Definisi Guru yang dikutip di laman wikipedia berarti seorang pengajar suatu ilmu yang memiliki semacam kualifikasi formal. Dalam definisi yang lebih luas, setiap orang yang mengajarkan suatu hal yang baru dapat juga dianggap seorang guru.
Hari guru yang diperingati setiap 25 november semoga dapat dijadikan momen evaluasi dan penggerak agar bangsa ini bisa mencapai cita-cita luhurnya. Bertebarnya ucapan selamat di setiap media sosial mengingatkan betapa jasa profesi ini luhur dan bisa menginspirasi.
Beberapa sosok "guru" coba kita kemukakan disini;
1. Tino Sidin
Sosok yang melegenda terutama bagi generasi 1980-an, menghiasasi program televisi berupa belajar menggambar. Pada momen hari guru 25 november 2020 ini fotonya menghiasi laman google search engine. Uniknya, pak Tino mulai mendalami ilmu menggambar di Akademi Seni Rupa Indonesia Yogyakarta pada tahun 1961, yang sebelumnya dilakukan dengan cara otodidak.
Di Kota Pelajar Yogjakarta, kariernya sebagai guru gambar melesat dan karena kepiawaiannya dalam menggambar, Pak Tino diminta mengisi acara Gemar Menggambar di TVRI Yogyakarta pada 1976 sampai 1978. Lalu 10 tahun kemudian, acara tv yang dibawakannya diambil alih TVRI pusat di Jakarta,sehingga jangkauan acara itu meluas ke banyak wilayah Indonesia.
Hal menarik saat tampil adalah dengan sikap ramah dan selalu memuji apapun hasil gambar yang dikirimkan ke studio TVRI. Kehangatan beliau memberikan dorongan dan membangkitkan minat dan gairah serta keberanian menggambar kepada mereka dengan suatu sistem dan contoh. Baginya menggambar dapat merangsang imajinasi dan kreativitas, juga bisa menjadi penyaluran emosi bagi anak-anak.
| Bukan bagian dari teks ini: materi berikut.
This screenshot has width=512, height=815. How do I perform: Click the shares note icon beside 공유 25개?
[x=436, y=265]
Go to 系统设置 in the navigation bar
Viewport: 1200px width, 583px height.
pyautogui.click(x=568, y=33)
Beberapa karya beliau menjadi koleksi di Taman Pak Tino Sidin yang berlokasi di kediamannya Yogyakarta. Di lokasi ini pengunjung bisa belajar menggambar mengikuti instruksi menggambar Pak Tino Sidin yang biasa beliau bawakan di masa lalu, seolah-olah mereka sedang berinteraksi dengan Pak Tino Sidin secara langsung.
2. KH Rahmat Abdullah
Sosok yang lekat pada generasi tahun 1990an, khususnya bagi yang berkecimpung didunia kerohanian Islam. Beliau adalah murid K.H. Abdullah Syafi’i yang lahir di Jakarta pada 3 Juli 1953. Kedua orangtuanya asli Betawi, tapi ia selalu menolak memakai kata itu. Baginya Betawi berbau kolonial, maka ia lebih memilih Jayakarta. Saat usianya baru 11, bapaknya meninggal dunia
Sosoknya yang lembut namun memiliki kata-kata yang kuat akan introspeksi dalam upaya penyadaran pentingnya berdakwah. Tulisan-tulisannya, meski tak banyak, tapi tegas menyampaikan satu pokok pikiran: bahwa berbual-bual dan cakap pengetahuan tak cukup jika tidak ditopang keyakinan yang kokoh. Baginya seorang pendakwah agar tetap kuat saat diterpa ujian, diuji dengan kesusahan, penderitaan bahkan diuji oleh Allah dengan kenikmatan.
Kehidupannya diwarnai kesibukan yang luar biasa: mengajar, memberi taujih pada acara kepartaian, ceramah di sejumlah stasiun radio dan televisi, mengisi seminar keislaman di berbagai daerah dan luar negeri, melakukan lobi politik dengan berbagai kalangan, dan menulis artikel di sejumlah media cetak.